#### [Problem details]
Repeat the entries. Each one must match exactly.
** Opening Data for this exercise block **
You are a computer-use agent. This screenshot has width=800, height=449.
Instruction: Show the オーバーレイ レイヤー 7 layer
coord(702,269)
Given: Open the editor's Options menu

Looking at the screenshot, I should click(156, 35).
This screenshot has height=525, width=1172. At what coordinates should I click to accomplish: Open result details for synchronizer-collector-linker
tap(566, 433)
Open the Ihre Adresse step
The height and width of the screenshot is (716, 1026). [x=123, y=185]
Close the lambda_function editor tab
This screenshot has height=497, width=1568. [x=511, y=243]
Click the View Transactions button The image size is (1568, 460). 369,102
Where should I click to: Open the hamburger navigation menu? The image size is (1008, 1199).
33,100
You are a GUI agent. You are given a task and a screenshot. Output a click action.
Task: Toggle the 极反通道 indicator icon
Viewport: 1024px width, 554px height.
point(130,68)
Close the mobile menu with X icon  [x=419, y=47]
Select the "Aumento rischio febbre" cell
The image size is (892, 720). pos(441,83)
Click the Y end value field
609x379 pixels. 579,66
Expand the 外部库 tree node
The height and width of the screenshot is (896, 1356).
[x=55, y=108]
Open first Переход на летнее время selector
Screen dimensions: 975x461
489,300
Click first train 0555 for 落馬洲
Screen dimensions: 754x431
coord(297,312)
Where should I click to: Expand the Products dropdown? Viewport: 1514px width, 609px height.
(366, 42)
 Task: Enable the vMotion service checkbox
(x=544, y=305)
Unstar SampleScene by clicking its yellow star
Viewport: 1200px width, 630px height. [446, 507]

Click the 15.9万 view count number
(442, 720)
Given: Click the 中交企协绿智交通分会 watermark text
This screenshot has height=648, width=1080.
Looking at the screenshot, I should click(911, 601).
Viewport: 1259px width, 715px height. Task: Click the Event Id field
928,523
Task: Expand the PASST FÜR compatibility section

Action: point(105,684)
** Closing Data for this exercise block **
#### [Exercise answer]
You are a computer-use agent. This screenshot has width=800, height=449.
Instruction: Show the オーバーレイ レイヤー 7 layer
coord(702,269)
Given: Open the editor's Options menu

Looking at the screenshot, I should click(156, 35).
This screenshot has height=525, width=1172. At what coordinates should I click to accomplish: Open result details for synchronizer-collector-linker
tap(566, 433)
Open the Ihre Adresse step
The height and width of the screenshot is (716, 1026). [x=123, y=185]
Close the lambda_function editor tab
This screenshot has height=497, width=1568. [x=511, y=243]
Click the View Transactions button The image size is (1568, 460). 369,102
Where should I click to: Open the hamburger navigation menu? The image size is (1008, 1199).
33,100
You are a GUI agent. You are given a task and a screenshot. Output a click action.
Task: Toggle the 极反通道 indicator icon
Viewport: 1024px width, 554px height.
point(130,68)
Close the mobile menu with X icon  [x=419, y=47]
Select the "Aumento rischio febbre" cell
The image size is (892, 720). pos(441,83)
Click the Y end value field
609x379 pixels. 579,66
Expand the 外部库 tree node
The height and width of the screenshot is (896, 1356).
[x=55, y=108]
Open first Переход на летнее время selector
Screen dimensions: 975x461
489,300
Click first train 0555 for 落馬洲
Screen dimensions: 754x431
coord(297,312)
Where should I click to: Expand the Products dropdown? Viewport: 1514px width, 609px height.
(366, 42)
 Task: Enable the vMotion service checkbox
(x=544, y=305)
Unstar SampleScene by clicking its yellow star
Viewport: 1200px width, 630px height. [446, 507]

Click the 15.9万 view count number
(442, 720)
Given: Click the 中交企协绿智交通分会 watermark text
This screenshot has height=648, width=1080.
Looking at the screenshot, I should click(911, 601).
Viewport: 1259px width, 715px height. Task: Click the Event Id field
928,523
Task: Expand the PASST FÜR compatibility section

Action: point(105,684)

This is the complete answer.